Differenzierung der AOP
Damit sich AOP-Käsesorten von anderen Produkten abheben können, wurde Agroscope beauftragt, für bestimmte Käse exklusive Säuerungskulturen zu entwickeln. Für den Gruyère AOP gibt es eine solche Kultur seit 2004. Die Kulturen für das Walliser Raclette AOP und den Vacherin Fribourgeois AOP befinden sich derzeit in der Entwicklung, die mindestens drei bis vier Jahre beansprucht.
Doch selbst wenn diese Bakterienkulturen exklusiv für einen AOP-Käse bestimmt sind, dürfen sie nicht uneingeschränkt verwendet werden. «Es handelt sich um Starterkulturen», betont Marc Gendre, Vizedirektor des Sortenverbands Gruyère.

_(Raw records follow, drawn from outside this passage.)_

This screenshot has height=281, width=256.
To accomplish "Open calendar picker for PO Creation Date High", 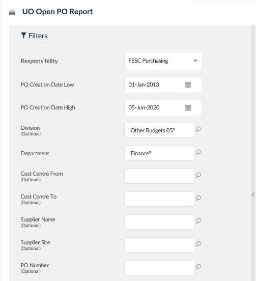I will (188, 108).

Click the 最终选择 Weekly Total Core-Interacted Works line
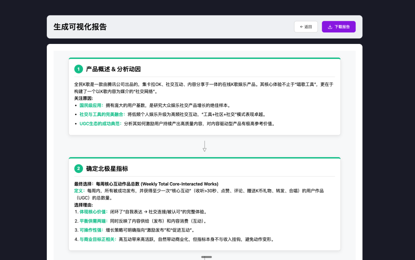[146, 184]
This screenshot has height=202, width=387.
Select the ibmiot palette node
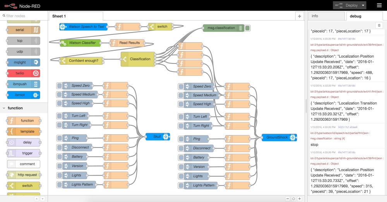point(24,95)
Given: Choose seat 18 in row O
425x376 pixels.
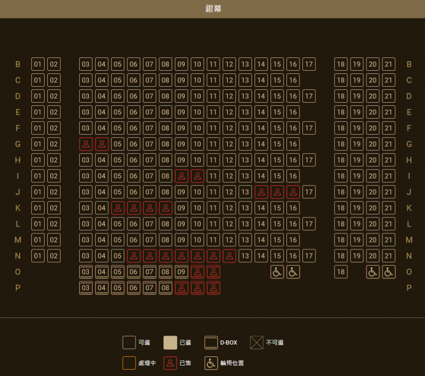Looking at the screenshot, I should pos(341,272).
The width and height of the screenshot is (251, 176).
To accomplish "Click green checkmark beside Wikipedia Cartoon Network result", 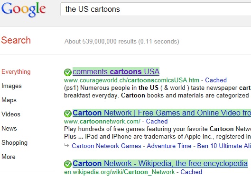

Das Pflichtenheft schreibt vor, dass die Mehrzahl der verwendeten Kulturen zur Herstellung von Gruyère herkömmliche Betriebskulturen sein müssen, das heisst aus der Molke stammen müssen, die der Käser selbst gewinnt.» Didier Germain von der Fromagerie Les Martel im Kanton Neuenburg verwendet zum Beispiel nur 2 % Agroscope-Kulturen für die Herstellung seines Gruyère AOP, von dem er pro Jahr 330 Tonnen produziert. Bei anderen seien es bis zu 48 %. «Ich finde, man muss den lokalen Charakter so weit wie möglich erhalten. Jeder Käser bestimmt seine Säuerung selbst.»
Schutz vor Kopien
Parallel zur Entwicklung von AOC-Kulturen entwickelt Agroscope auch Kulturen für den Herkunftsnachweis. Sie erlauben bei der Bekämpfung von Fälschungen eine Authentizitätsprüfung. Im Gegensatz zu den anderen Bakterien haben diese Markerbakterien keinen Einfluss auf die Eigenschaften des Käses. Als erstes wurden 2011 für den Emmentaler AOP Herkunftsnachweiskulturen verwendet, es folgten der Tête de Moine AOP 2013 und der Appenzeller 2015. Jene für den Gruyère AOP und den Sbrinz AOP befinden sich in der Testphase.
Namentlich bei geriebenen und verpackten Käsen sind Kopien ein Problem. Käselaibe hingegen können leichter identifiziert werden. Für die zahlreichen Käse, die im Ausland den Namen Gruyère missbräuchlich verwenden, z. B. der Graviera in Griechenland, hat Marc Gendre nur ein Lächeln übrig. «In diesen Fällen ist keine Analyse nötig, um zu erkennen, dass es sich nicht um Schweizer Gruyère handelt. Diese Käse sind etwas völlig anderes. Auch ihre geschmacklichen Eigenschaften sind im Vergleich zu unseren Standards fragwürdig. Um welche Mengen es hier geht, wissen wir nicht.»